Magazine Mercoledì 13 aprile 2005

Littizzetto a ruota libera

“Stare insieme a te è stato rilassante come togliere i semi di limone dalla macedonia”. Eh sì, Luciana Littizzetto agli uomini non le manda certo a dire. Insomma, quello che le donne non dicono ci pensa lei a scriverlo, dando vita a veri e propri best seller.
Ieri, martedì 11 aprile, Luciana era a Genova per presentare la sua ultima fatica, Col cavolo (Mondadori, 14.00 Euro), al Teatro Modena. E nonostante l’appuntamento fosse alle 18.00 – orario di lavoro, come ha sottolineato lei, stupita – il pubblico non si è fatto attendere, e il teatro era gremito.
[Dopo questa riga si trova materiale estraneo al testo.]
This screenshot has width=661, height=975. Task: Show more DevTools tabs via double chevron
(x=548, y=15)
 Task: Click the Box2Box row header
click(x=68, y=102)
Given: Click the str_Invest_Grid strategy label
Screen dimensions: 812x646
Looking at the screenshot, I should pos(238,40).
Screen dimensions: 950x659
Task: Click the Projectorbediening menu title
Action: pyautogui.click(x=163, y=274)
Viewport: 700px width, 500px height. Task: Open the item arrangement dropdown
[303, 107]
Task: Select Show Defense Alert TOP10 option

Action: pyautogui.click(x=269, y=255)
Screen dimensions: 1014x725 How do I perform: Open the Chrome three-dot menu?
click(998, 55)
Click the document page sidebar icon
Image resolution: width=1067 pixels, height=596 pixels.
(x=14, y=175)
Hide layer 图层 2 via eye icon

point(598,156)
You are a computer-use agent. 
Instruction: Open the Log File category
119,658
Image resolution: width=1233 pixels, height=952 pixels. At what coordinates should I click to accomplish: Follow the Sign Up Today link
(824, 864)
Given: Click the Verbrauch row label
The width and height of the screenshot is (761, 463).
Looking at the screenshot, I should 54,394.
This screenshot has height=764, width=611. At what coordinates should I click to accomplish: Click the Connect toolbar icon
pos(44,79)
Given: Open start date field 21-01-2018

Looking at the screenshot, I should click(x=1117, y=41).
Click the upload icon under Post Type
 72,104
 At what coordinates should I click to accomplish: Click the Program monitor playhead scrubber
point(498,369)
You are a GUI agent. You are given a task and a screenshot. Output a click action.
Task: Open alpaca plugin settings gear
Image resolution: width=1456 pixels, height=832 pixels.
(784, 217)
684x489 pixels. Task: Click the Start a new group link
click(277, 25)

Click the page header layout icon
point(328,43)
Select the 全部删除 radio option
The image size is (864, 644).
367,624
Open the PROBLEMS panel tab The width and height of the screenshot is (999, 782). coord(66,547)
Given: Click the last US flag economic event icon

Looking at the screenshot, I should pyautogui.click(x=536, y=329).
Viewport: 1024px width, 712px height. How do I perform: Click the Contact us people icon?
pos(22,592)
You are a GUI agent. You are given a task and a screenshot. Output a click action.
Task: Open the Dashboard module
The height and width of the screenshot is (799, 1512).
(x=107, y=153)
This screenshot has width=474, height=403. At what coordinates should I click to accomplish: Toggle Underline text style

A presentare l’attrice nell’incontro organizzato da I Buonavoglia è stata Margherita Rubino, presidente del Circolo Culturale. Ma la Littizzetto, una volta presa la parola, non l'ha più lasciata, sparando a raffica su uomini invecchiati, donne sull’orlo di una crisi di nervi e amiche sfortunate in amore. Tanto che così ha descritto l’inadeguatezza maschile: «c’è un tarlo e tracce di uomo tutto intorno». Con Col cavolo si conclude una trilogia di successo: «nel primo libro descrivevo la condizione della donna single; nel secondo la coppia e oggi la "coppia in crisi"». Dove la donna è più decisa ed emancipata: «non ho mai avuto l’invidia del pene… semmai la nostalgia! Vorrei essere un uomo solo per farmi i complimenti».

Ma quello della Littizzetto-scrittrice è anche un lavoro di analisi e di riflessione: sulla convivenza («sono andata da poco a convivere, anche se mi rendo conto che a 40 anni è un po’ presto... siamo così giovani!»), sul matrimonio («se non ti sposi non sai mai come presentare il partner: se dici “il mio compagno” sembra che ti riferisca a Fassino. “Mio marito” è più semplice»). E, naturalmente, sul più grande incubo femminile: «il tanga. Noi donne facciamo tutta ‘sta fatica e loro, gli uomini, se la cavano con il comodissimo boxer: siamo davvero imbecilli!».
La Littizzetto - caso unico in Italia di artista comico al femminile che scrive libri di successo – non si dedica solo alla scrittura: attrice al cinema (nelle sale è protagonista di Manuale d’amore, commedia firmata Giovanni Veronesi), comica in tv (è stata una Iena accanto a Bizzarri e Kessisoglu) e dj alla radio: «Radio Dj mi dà molte soddisfazioni: chiacchiera libera senza i tempi televisivi, che trovo insopportabili», dice ancora.

E poi l’immagine che la tv dà della donna… «la Stefanenko con i suoi problemi di linea e la Marcuzzi con quelli di stitichezza. Per non parlare della ragazza che decide di sposare il fidanzato perché lui sa fare il risotto nella busta: questi sono i modelli a cui siamo abituati».
Ma allora vince ancora l’uomo? «Quando ci sarà una donna incapace alla guida di un posto importante, allora avremo raggiunto la parità».